== SOURCE EXTRACT ==
>> Start
He finds it difficult
to do any physical labor due to pain. Other than his arthritis he is generally
well.
[12]
In short, there is nothing whatsoever in Mr. Schultz’s
submissions that makes an arguable case that he was disabled in 1976. Indeed,
the evidence that was before the PAB indicates the contrary. For example, Mr.
Schultz worked and made CPP contributions in 1983. Mr. Schultz’s own evidence,
as contained in the Questionnaire for Disability Benefits completed in August
2003, was that he worked as a carpenter from 1971 until November 14, 1986.
[13]
In addition to the inconsistency with the earlier evidence,
Mr. Schultz’s claim is deficient in that an inability to work full time is not
necessarily a disability within the meaning of the CPP. The letter from the
physician adds nothing to his claim.
[14]
Thus, the evidence before the PAB is overwhelming that Mr.
>> End
== RECORDS PROVIDED ==
>> Start
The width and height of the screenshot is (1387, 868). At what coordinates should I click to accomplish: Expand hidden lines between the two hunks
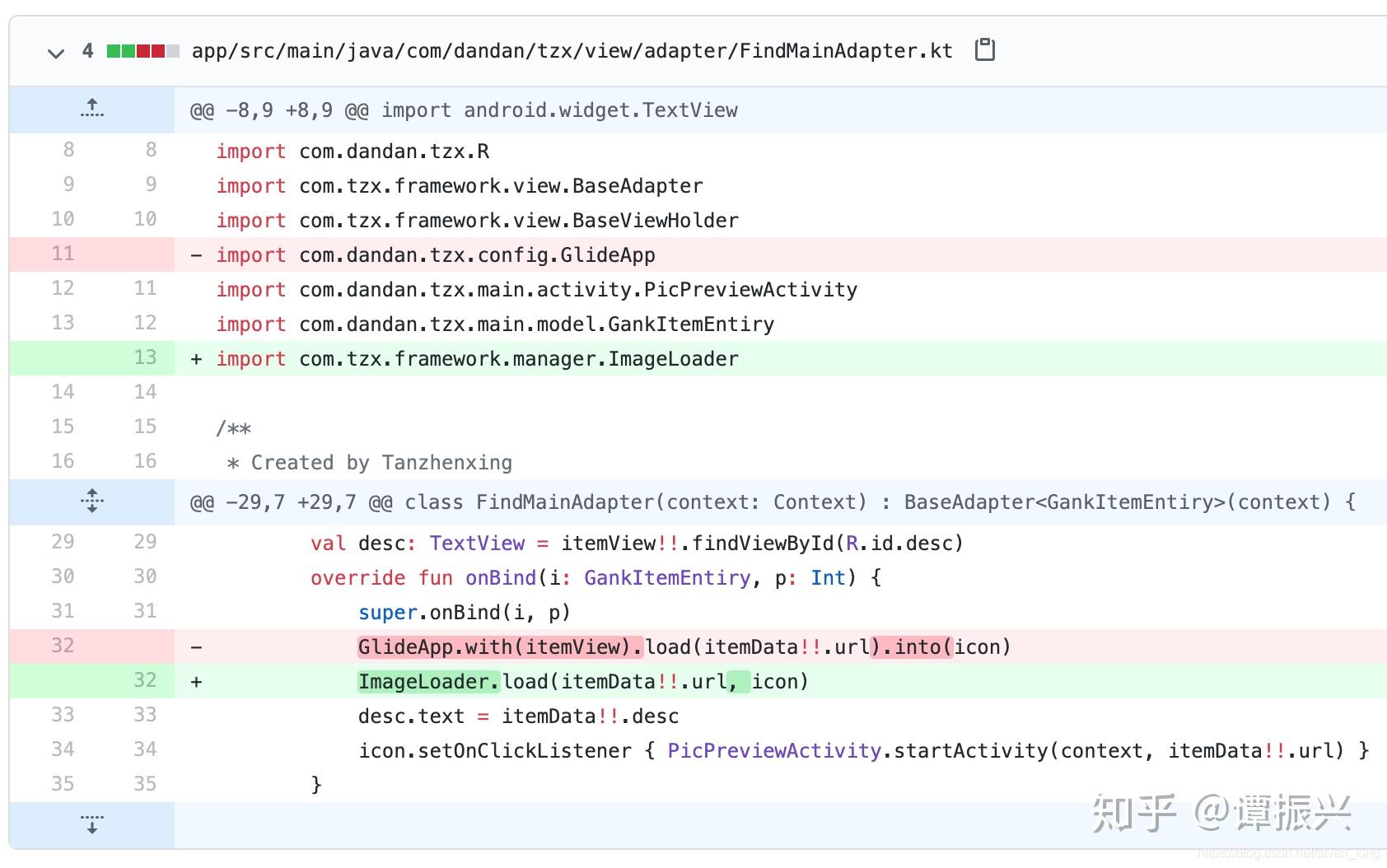point(92,501)
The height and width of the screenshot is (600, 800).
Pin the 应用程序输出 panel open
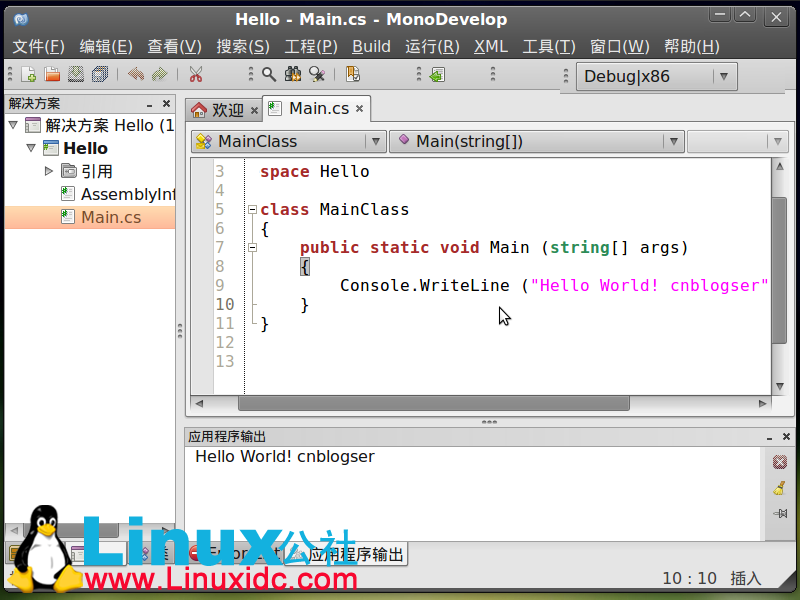pyautogui.click(x=780, y=511)
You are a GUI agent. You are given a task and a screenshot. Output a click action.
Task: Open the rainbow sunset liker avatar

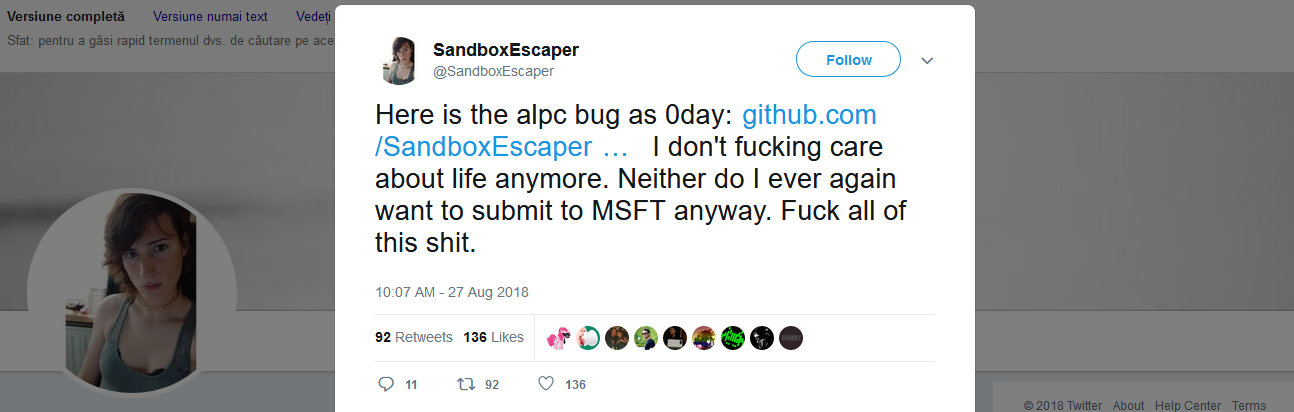click(x=704, y=338)
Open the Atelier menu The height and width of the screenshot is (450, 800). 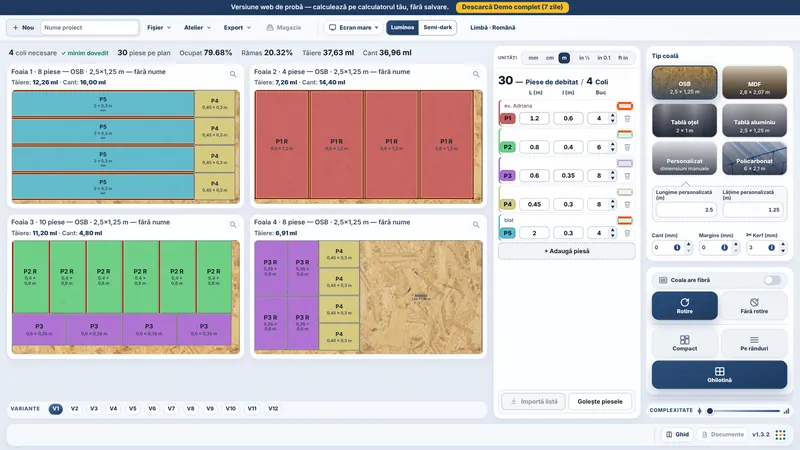(197, 28)

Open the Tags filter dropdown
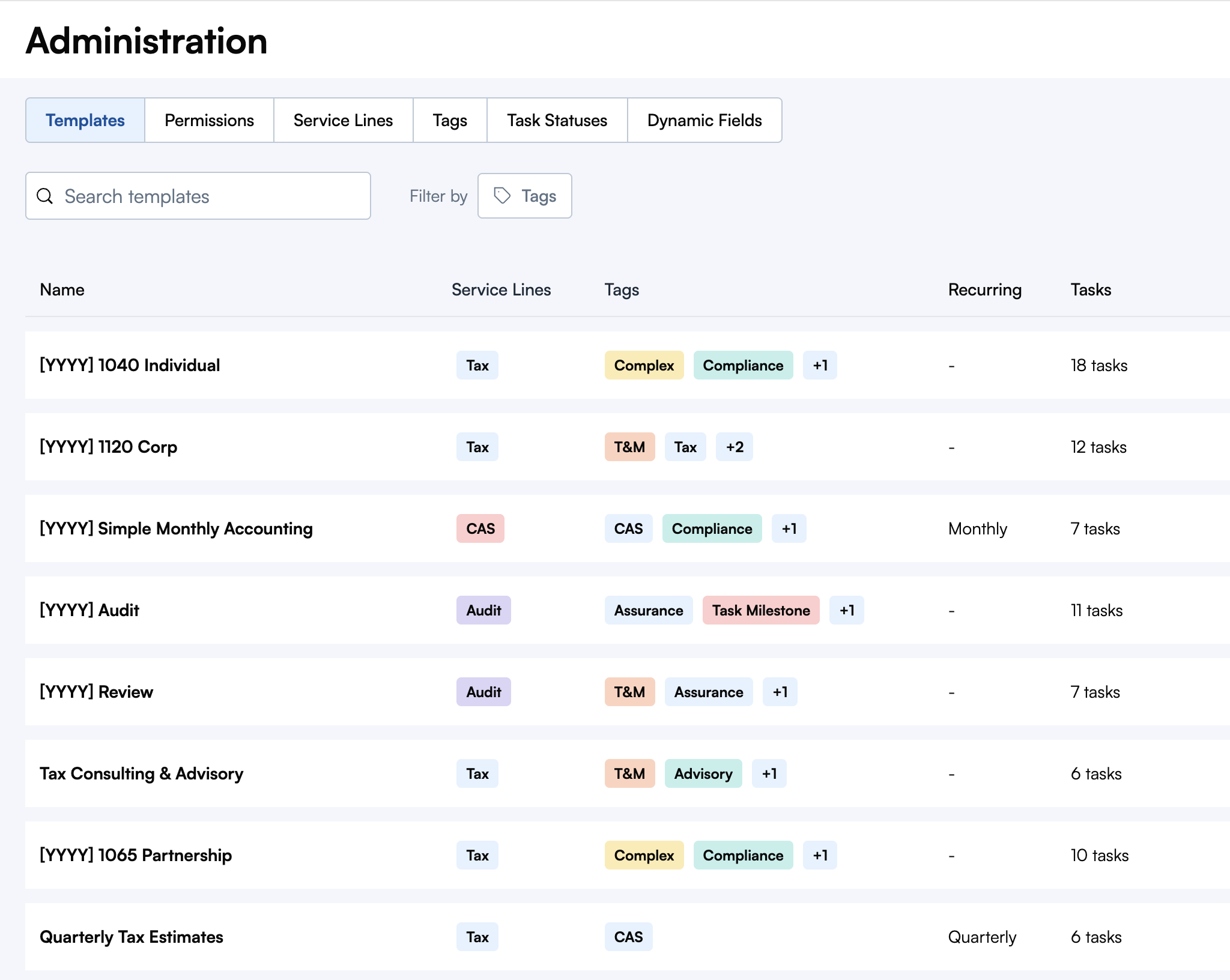525,196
>> End
== INSTRUCTION 1 ==
In the decision excerpt:
(a) In what year did Mr. Schultz work and make CPP contributions?
(b) According to the Questionnaire for Disability Benefits, what did he work as, and until what date?
(c) What does the letter from the physician add to his claim?
== INSTRUCTION 2 ==
Pull out the rows word for word, from the start of the rows through the line that contains "click(x=704, y=338)", inclusive, and leave the pictures out.

== EXERCISE RESULT 1 ==
(a) 1983
(b) He worked as a carpenter until November 14, 1986.
(c) Nothing.

== EXERCISE RESULT 2 ==
The width and height of the screenshot is (1387, 868). At what coordinates should I click to accomplish: Expand hidden lines between the two hunks
point(92,501)
The height and width of the screenshot is (600, 800).
Pin the 应用程序输出 panel open
pyautogui.click(x=780, y=511)
You are a GUI agent. You are given a task and a screenshot. Output a click action.
Task: Open the rainbow sunset liker avatar

click(x=704, y=338)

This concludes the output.